EXERCISE PASSAGE |
■ ■ ■ ■ ■ ■ ■

CNN | Former Pakistan President and military ruler Pervez Musharraf has been sentenced to death in absentia for high treason following a six-year legal case.
A three-member special court in Islamabad on Tuesday convicted Musharraf of violating the constitution by unlawfully declaring emergency rule while he was in power, in a case that had been pending since 2013.
The 76-year-old former leader, who has lived in self-imposed exile in Dubai in the United Arab Emirates for more than three years, has the option to appeal the verdict.
Musharraf seized power in a military coup in 1999 and ruled Pakistan as President until 2008.
He was indicted in 2014 on a total of five charges, including three counts of subverting, suspending and changing the country’s constitution, firing Pakistan’s chief justice, and imposing emergency rule.
It’s the first time in Pakistan’s history that an army chief has been tried and found guilty of treason. Under Pakistan’s constitution, high treason is a crime that carries the death penalty or life imprisonment.
The special court ruled on the death sentence by a two to one majority, with one of the three judges not backing the death sentence but agreeing on a conviction.
Musharraf has been living in Dubai since 2016 after Pakistan’s Supreme Court lifted a travel ban allowing him to leave the country to seek medical treatment. From his hospital bed in Dubai earlier this month, the former leader said in a video statement that he was innocent and the treason case was “baseless.”
Musharraf, then-U.S. President George W. Bush and Afghanistan President Hamid Karzai stand in the Rose Garden of the White House as Bush delivers remarks in 2006.
In a Tuesday statement, the media wing of the Pakistan Armed Forces said the special court’s sentence had been received “with a lot of pain and anguish.”
Pakistan’s Inter-Services Public Relations (ISPR) said that Musharraf “can surely never be a traitor” and that he had served the country for over 40 years.

■ ■ ■ ■ ■ ■ ■

Dataset records |
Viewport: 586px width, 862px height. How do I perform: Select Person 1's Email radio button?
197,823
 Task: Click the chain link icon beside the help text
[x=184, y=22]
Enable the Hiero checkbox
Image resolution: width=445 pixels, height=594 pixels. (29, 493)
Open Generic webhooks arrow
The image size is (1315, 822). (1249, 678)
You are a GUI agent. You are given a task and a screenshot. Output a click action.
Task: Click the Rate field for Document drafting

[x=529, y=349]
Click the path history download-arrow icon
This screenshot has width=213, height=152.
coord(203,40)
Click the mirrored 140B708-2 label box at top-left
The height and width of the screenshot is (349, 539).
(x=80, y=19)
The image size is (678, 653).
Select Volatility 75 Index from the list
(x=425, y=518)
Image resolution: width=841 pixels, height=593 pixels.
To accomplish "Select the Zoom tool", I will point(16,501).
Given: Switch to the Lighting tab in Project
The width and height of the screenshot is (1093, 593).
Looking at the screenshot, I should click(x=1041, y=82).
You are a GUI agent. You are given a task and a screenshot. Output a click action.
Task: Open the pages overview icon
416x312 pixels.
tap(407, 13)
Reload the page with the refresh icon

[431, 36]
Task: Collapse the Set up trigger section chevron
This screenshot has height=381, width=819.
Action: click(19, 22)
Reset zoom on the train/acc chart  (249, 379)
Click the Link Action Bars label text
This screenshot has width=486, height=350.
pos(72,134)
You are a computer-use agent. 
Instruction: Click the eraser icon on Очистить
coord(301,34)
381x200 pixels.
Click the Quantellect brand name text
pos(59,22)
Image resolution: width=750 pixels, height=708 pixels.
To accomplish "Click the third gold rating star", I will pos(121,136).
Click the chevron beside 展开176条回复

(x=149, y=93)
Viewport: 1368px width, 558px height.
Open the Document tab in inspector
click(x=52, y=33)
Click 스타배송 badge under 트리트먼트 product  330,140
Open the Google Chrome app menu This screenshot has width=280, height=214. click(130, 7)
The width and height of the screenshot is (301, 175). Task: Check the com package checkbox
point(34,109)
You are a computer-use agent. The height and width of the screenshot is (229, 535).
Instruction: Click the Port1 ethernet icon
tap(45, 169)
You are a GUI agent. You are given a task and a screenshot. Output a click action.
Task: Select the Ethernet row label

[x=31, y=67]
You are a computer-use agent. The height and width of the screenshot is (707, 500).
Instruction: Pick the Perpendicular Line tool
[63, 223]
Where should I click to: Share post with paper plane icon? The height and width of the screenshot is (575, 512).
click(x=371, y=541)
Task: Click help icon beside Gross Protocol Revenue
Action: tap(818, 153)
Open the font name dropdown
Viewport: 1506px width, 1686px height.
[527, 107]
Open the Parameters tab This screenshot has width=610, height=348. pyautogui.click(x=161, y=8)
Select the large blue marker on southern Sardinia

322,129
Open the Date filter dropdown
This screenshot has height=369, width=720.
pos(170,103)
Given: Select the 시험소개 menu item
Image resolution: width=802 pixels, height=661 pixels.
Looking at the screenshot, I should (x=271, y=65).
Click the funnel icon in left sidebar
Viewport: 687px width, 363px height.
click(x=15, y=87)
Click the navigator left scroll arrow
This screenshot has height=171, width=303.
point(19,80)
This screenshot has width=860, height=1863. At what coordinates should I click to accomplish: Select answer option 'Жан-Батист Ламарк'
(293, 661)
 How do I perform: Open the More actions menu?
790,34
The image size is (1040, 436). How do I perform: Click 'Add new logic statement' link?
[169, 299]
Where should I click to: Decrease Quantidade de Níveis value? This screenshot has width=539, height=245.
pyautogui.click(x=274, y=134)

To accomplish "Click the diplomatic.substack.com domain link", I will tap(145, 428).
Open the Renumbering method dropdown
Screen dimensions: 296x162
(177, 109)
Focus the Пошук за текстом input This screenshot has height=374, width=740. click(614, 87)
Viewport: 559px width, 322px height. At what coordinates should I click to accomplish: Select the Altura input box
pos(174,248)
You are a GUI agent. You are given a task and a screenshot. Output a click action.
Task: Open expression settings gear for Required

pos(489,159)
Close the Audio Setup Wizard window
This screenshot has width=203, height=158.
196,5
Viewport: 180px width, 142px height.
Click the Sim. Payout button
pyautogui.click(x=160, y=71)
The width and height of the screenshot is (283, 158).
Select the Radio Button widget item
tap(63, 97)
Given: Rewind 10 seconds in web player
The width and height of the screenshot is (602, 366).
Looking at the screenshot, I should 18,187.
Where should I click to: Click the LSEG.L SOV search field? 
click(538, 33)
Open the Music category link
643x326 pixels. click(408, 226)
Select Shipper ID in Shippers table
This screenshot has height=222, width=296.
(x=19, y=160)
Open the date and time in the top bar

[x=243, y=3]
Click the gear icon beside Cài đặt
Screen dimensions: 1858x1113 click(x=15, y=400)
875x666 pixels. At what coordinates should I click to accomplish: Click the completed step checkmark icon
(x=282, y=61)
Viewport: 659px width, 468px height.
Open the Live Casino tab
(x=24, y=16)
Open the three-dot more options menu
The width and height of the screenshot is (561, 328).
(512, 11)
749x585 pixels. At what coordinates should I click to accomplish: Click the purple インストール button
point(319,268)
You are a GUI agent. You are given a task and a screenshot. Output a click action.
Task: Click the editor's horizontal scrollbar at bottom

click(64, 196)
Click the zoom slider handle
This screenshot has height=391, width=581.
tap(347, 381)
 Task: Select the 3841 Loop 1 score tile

■ ■ ■ ■ ■ ■ ■

EXERCISES TO COMPLETE |
1/ From the article about Pervez Musharraf's treason sentence, return the passage that opens with the words containing "CNN | Former" and closes with "President until 2008.", copied word for word.
2/ Resume the news article on Pervez Musharraf's death sentence, picking up right after its final sentence.

ANSWERS TO EACH TASK |
1/
CNN | Former Pakistan President and military ruler Pervez Musharraf has been sentenced to death in absentia for high treason following a six-year legal case.
A three-member special court in Islamabad on Tuesday convicted Musharraf of violating the constitution by unlawfully declaring emergency rule while he was in power, in a case that had been pending since 2013.
The 76-year-old former leader, who has lived in self-imposed exile in Dubai in the United Arab Emirates for more than three years, has the option to appeal the verdict.
Musharraf seized power in a military coup in 1999 and ruled Pakistan as President until 2008.

2/
“The due legal process seems to have been ignored including (the) constitution of special court, (the) denial of fundamental right of self-defense, undertaking individual specific proceedings and concluding the case in haste,” the statement said.
It added that the Armed Forces of Pakistan “expect that justice will be dispensed in line with the Constitution of Islamic Republic.”
Web of court cases
Musharraf earlier went into exile in 2008, returning to Pakistan in 2013 with the aim of running in the country’s national elections. But his plans unraveled as he became entangled in a web of court cases relating to his time in power.
In 2007, Musharraf declared a state of emergency, suspended Pakistan’s constitution, replaced the chief judge and blacked out independent TV outlets.
Musharraf said he did so to stabilize the country and to fight rising Islamist extremism. The action drew sharp criticism from the United States and democracy advocates. Pakistanis openly called for his removal.
Under pressure from the West, Musharraf later lifted the state of emergency and called elections in which his party fared badly.
Musharraf stepped down in August 2008 after the governing coalition began taking steps to impeach him. Prosecutors say Musharraf violated Pakistan’s constitution by imposing the state of emergency.